THE DRIVING FORCE behind current IC fabrication technology is the demand for circuit complexity and density. A challenge common to process engineers and circuit designers in trying to meet this demand is the effect of process variation (PV) on design characteristics such as functionality and performance. PV is the deviation of parameters from desired values due to the limited controllability of a process. Every process has some level of uncertainty in its device parameters. As device size continues to scale down into the ultra-deep-submicron regime (less than 100 nm), manufacturing tools are less reliable in their control of design parameters. PV usually arises from limitations imposed by the laws of physics, imperfect tools, and properties of materials that are not fully comprehended. Sources of PV include random dopant fluctuation, annealing effects, and lithographic limitations. Typical variations are 10percent to 30percent across wafers and 5percent to 20percent across dies, and such variations can change the behavior of devices and interconnects. (See the "Related work" sidebar for a discussion of the various methods researchers have developed to deal with process variation.) Measuring the variation of each design or fabrication parameter is infeasible from a circuit designer's perspective. Therefore, we propose a methodology that approaches PV from a test perspective.

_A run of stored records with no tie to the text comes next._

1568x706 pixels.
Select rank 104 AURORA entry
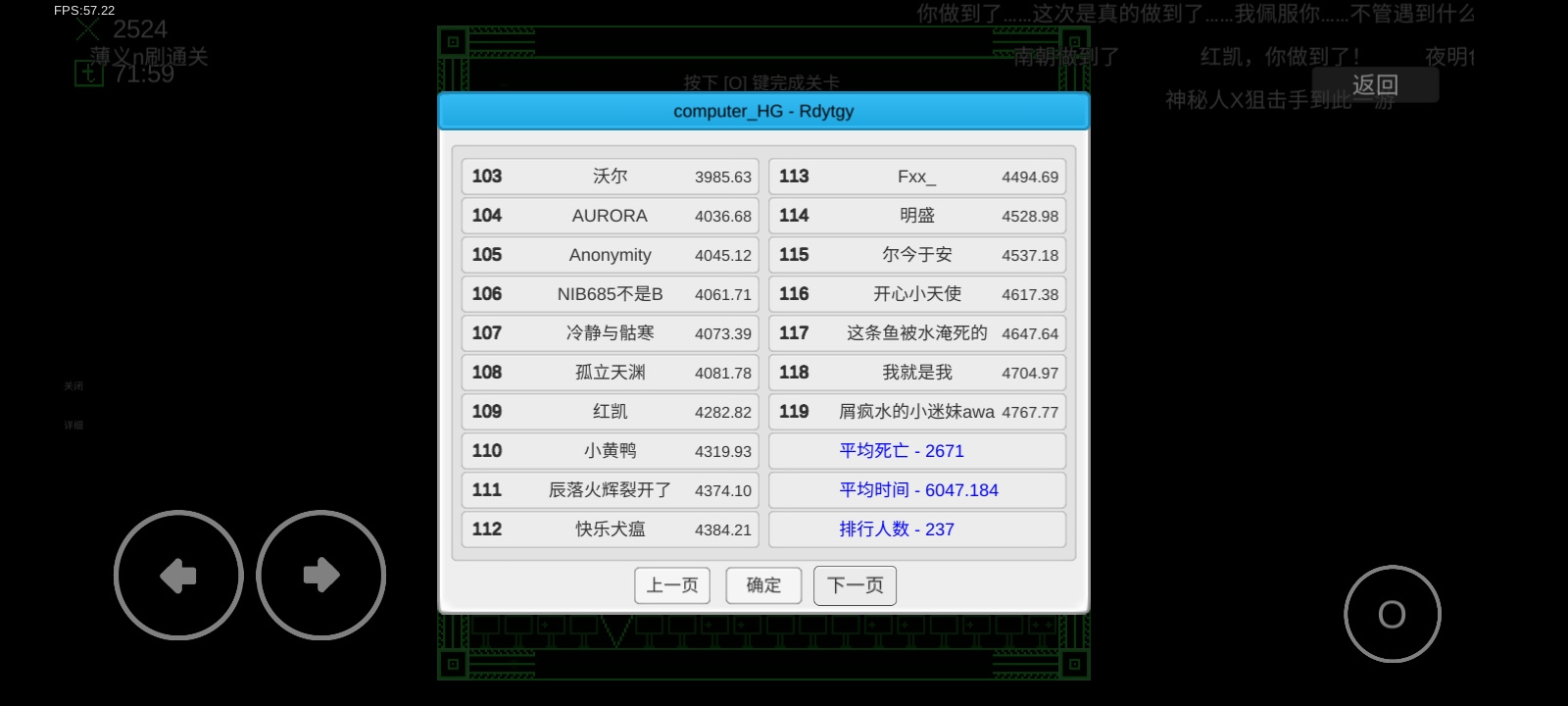pyautogui.click(x=611, y=216)
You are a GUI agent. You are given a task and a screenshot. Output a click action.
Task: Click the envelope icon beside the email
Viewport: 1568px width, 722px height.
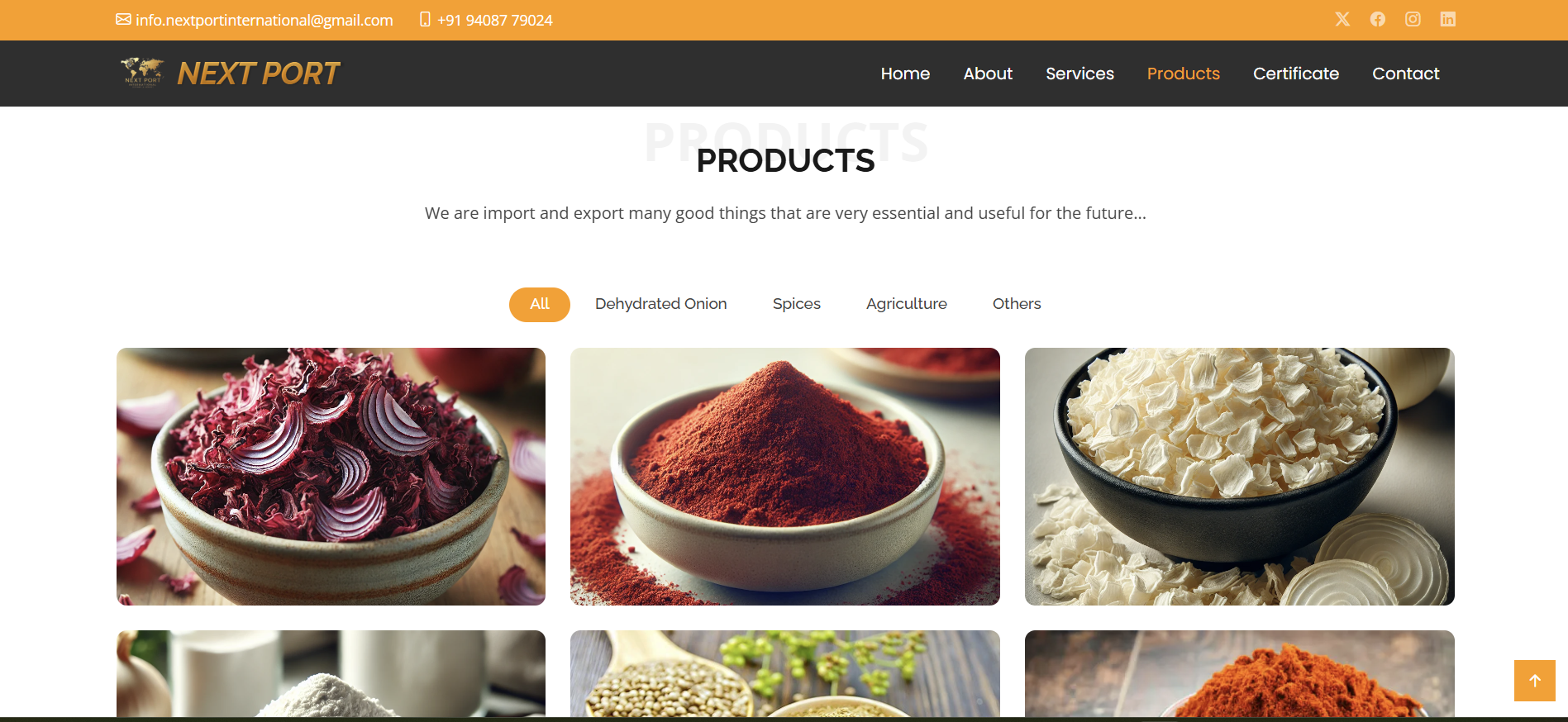pyautogui.click(x=123, y=19)
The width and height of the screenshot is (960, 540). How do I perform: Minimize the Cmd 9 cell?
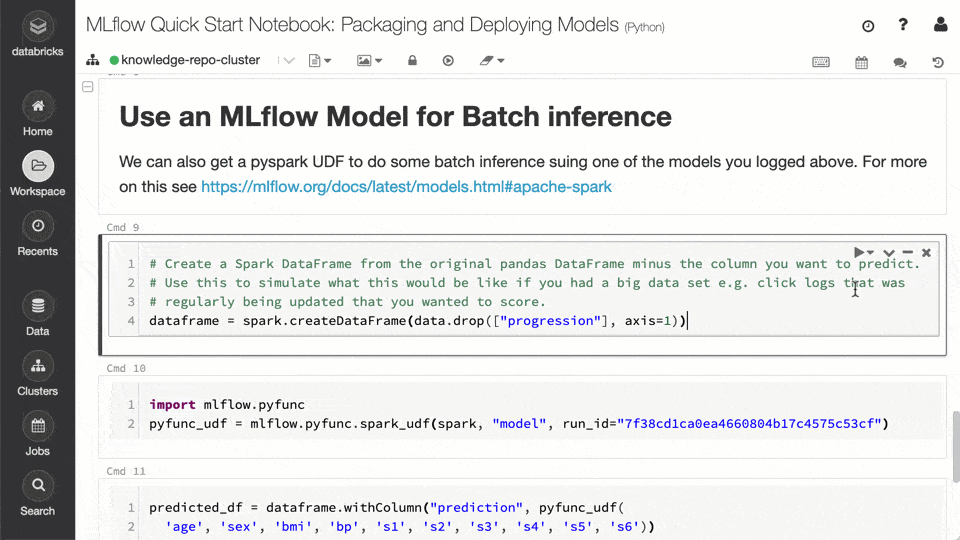[908, 253]
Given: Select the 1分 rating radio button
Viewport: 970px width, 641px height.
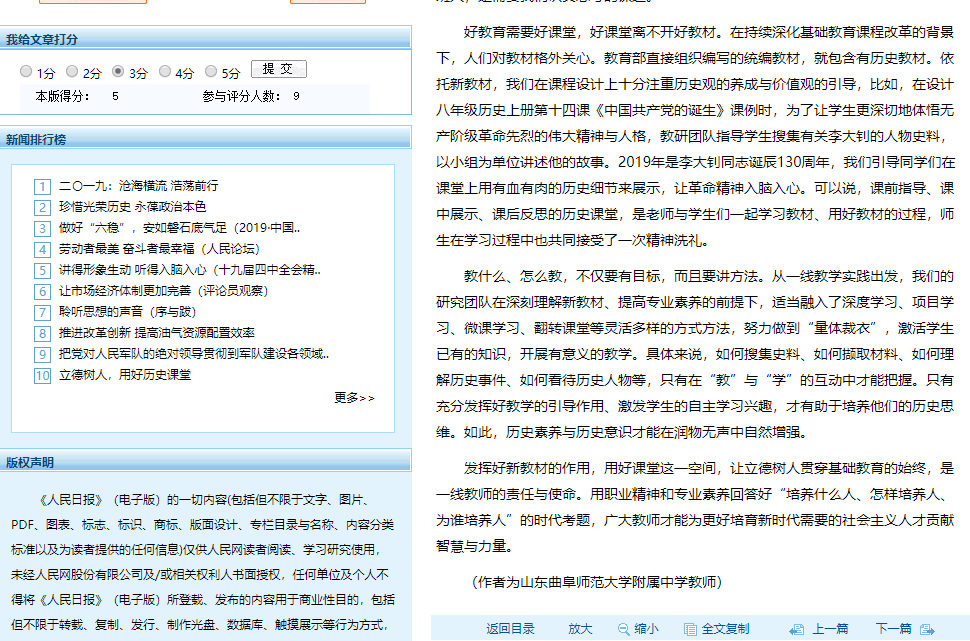Looking at the screenshot, I should point(26,72).
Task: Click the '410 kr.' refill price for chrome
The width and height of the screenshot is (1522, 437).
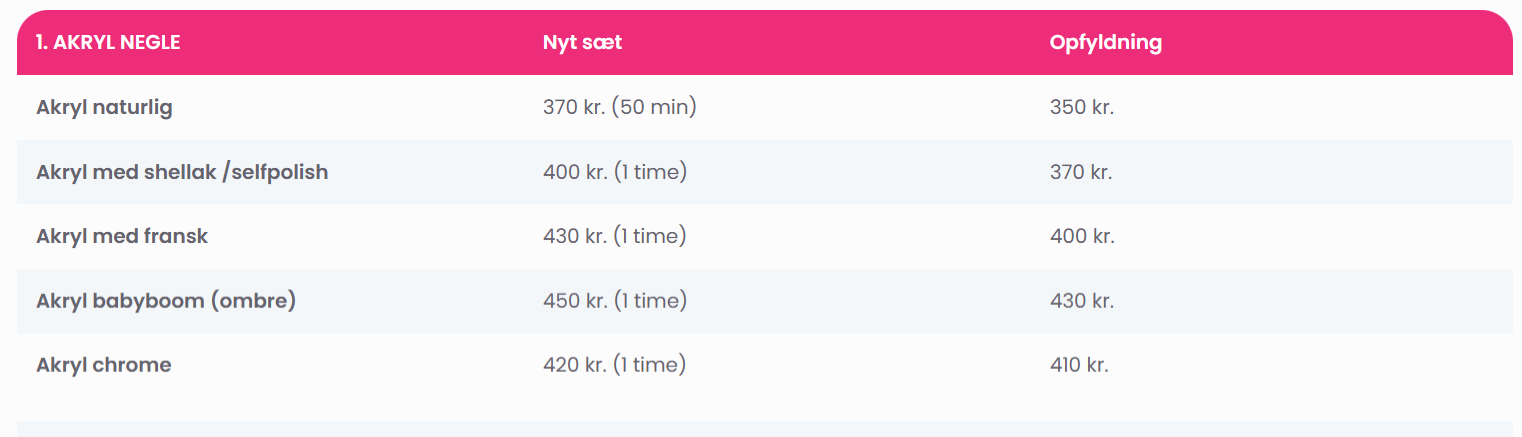Action: [1079, 365]
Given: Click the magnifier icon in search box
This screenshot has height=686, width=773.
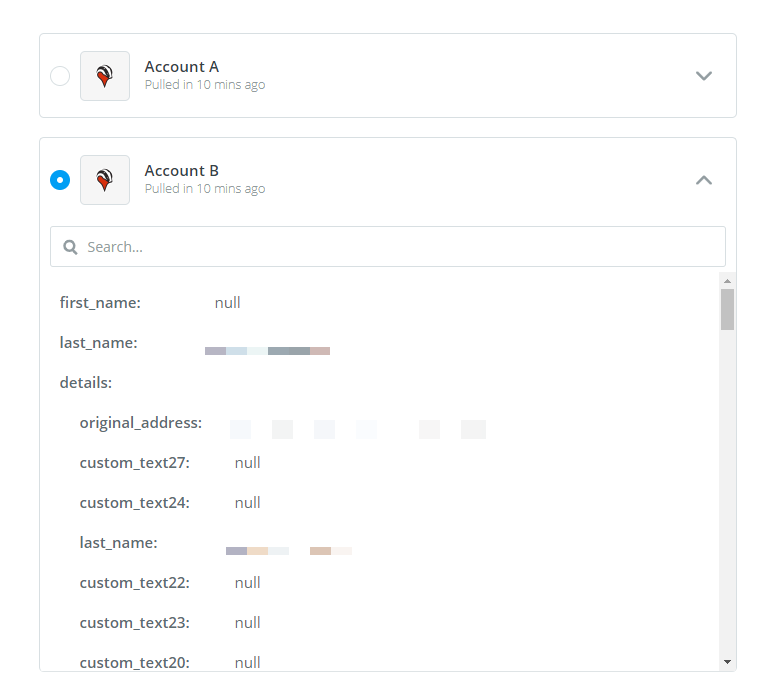Looking at the screenshot, I should (x=70, y=247).
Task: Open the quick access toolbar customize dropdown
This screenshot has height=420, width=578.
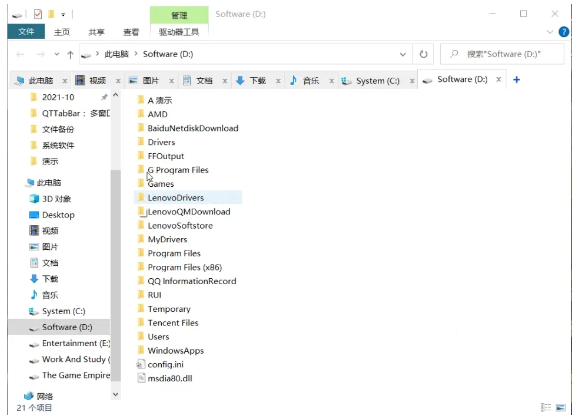Action: click(x=63, y=15)
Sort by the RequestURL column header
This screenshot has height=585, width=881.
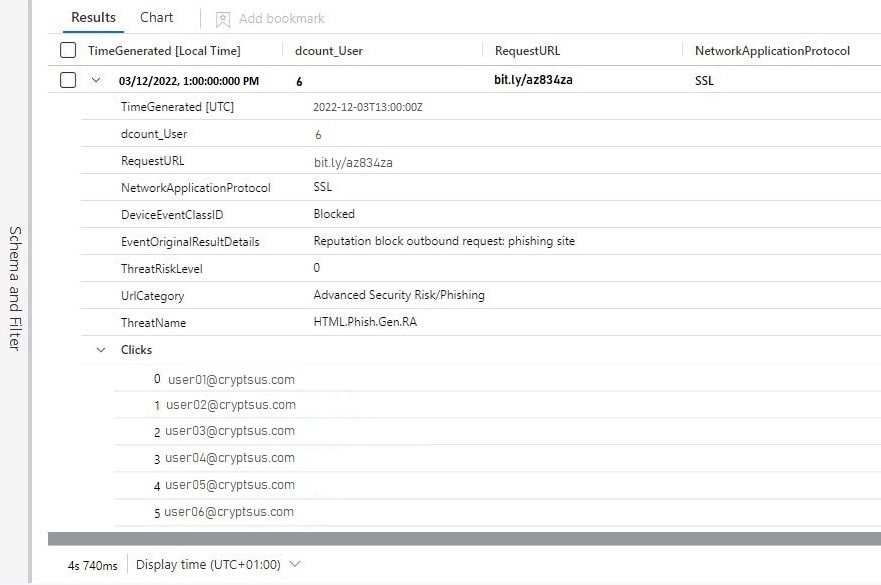(528, 50)
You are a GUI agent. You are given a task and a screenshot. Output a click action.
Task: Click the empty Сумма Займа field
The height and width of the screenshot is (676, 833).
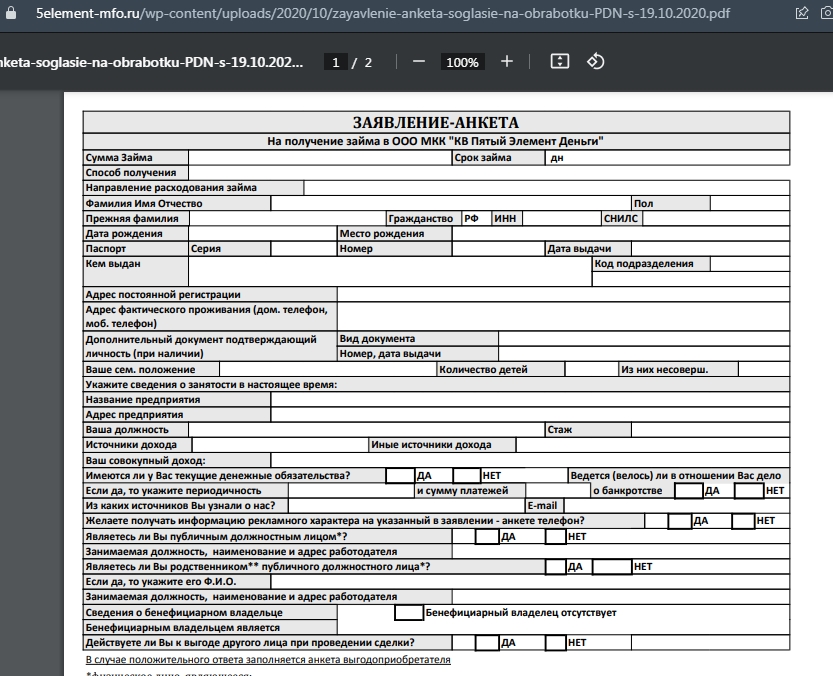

This methodology advocates testing dies for process variation by monitoring parameter variations across a die and analyzing the data that the monitoring devices provide. We use ring oscillators (ROs) to map parameter variations into the frequency domain. Our use of ROs is far more rigorous than in standard practices. To keep complexity and overhead low, we neither employ analog channels nor use zero-crossing counters. Instead, we use a frequency domain analysis because it allows compacting RO signals using digital adders (thereby also reducing the number of wires), and decoupling frequencies to identify high PVs and problematic regions.